*EXTRAIT CHOISI*.
Des bouts de doigts, une guirlande et un conte de bouddha

Publié le par acila

Son nom était Angulimal. Angulimal signifie un homme qui porte une guirlande de doigts humains.
Il avait fait le voeu de tuer mille personnes et de chaque personne il prendrait un doigt afin de pouvoir se souvenir combien de personnes il avait tué et il ferait une guirlande de tous ces doigts.


Dans sa guirlande de doigts il avait neuf cent quatre-vingt-dix-neuf doigts, seul un manquait. Et ce doigt manquait parce que sa route avait été fermée; personne ne passait plus sur ce chemin. Mais Gautama Bouddha est entré sur cette route fermée. Le roi avait mis des gardes sur la route pour empêcher les gens, particulièrement les étrangers qui ne savaient pas qu'un homme dangereux vivait par delà les collines. Les gardes ont dit à Gautama Bouddha: "Cette route ne doit pas être empruntée, vous devrez suivre un itinéraire un peu plus long, mais il vaut mieux rallonger votre route plutôt qu'entrer dans la gueule de la mort elle-même, c'est l'endroit où vit Angulimal. Même le roi n'a pas assez de cran pour venir sur cette route. Cet homme est simplement fou.
"Sa mère avait l'habitude d'aller le voir, elle était la seule personne qui avait l'habitude d'y aller de temps à autre, mais même elle s'est arrêtée. La dernière fois qu'elle y est allée il lui a dit: "maintenant seul un doigt me manque et juste parce qu'il se fait que vous êtes ma mère, je veux vous avertir que si vous venez une fois encore, vous ne repartirez pas. J'ai désespérément besoin d'un doigt, jusqu'ici je ne vous ai pas tuée parce que d'autres gens étaient disponibles, mais maintenant personne ne passe plus sur cette route sauf vous. Je veux donc vous avertir que la prochaine fois où vous venez, ce sera votre responsabilité, non la mienne." Depuis ce temps là sa mère n'est pas venue."

*OBJECTIF ÉNONCÉ*.
Dans le conte d'Angulimal, combien de doigts compte sa guirlande ?

*DONNÉES ENREGISTRÉES*.
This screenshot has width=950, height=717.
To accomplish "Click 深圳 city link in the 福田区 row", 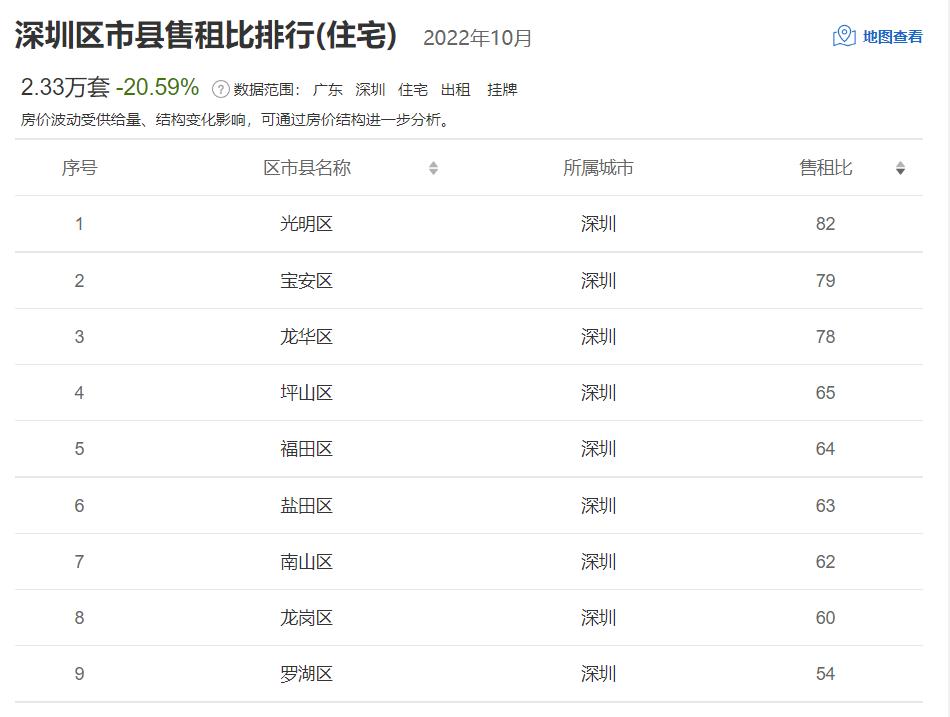I will click(600, 449).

*CORRIGÉ DE L'EXERCICE*.
Neuf cent quatre-vingt-dix-neuf doigts.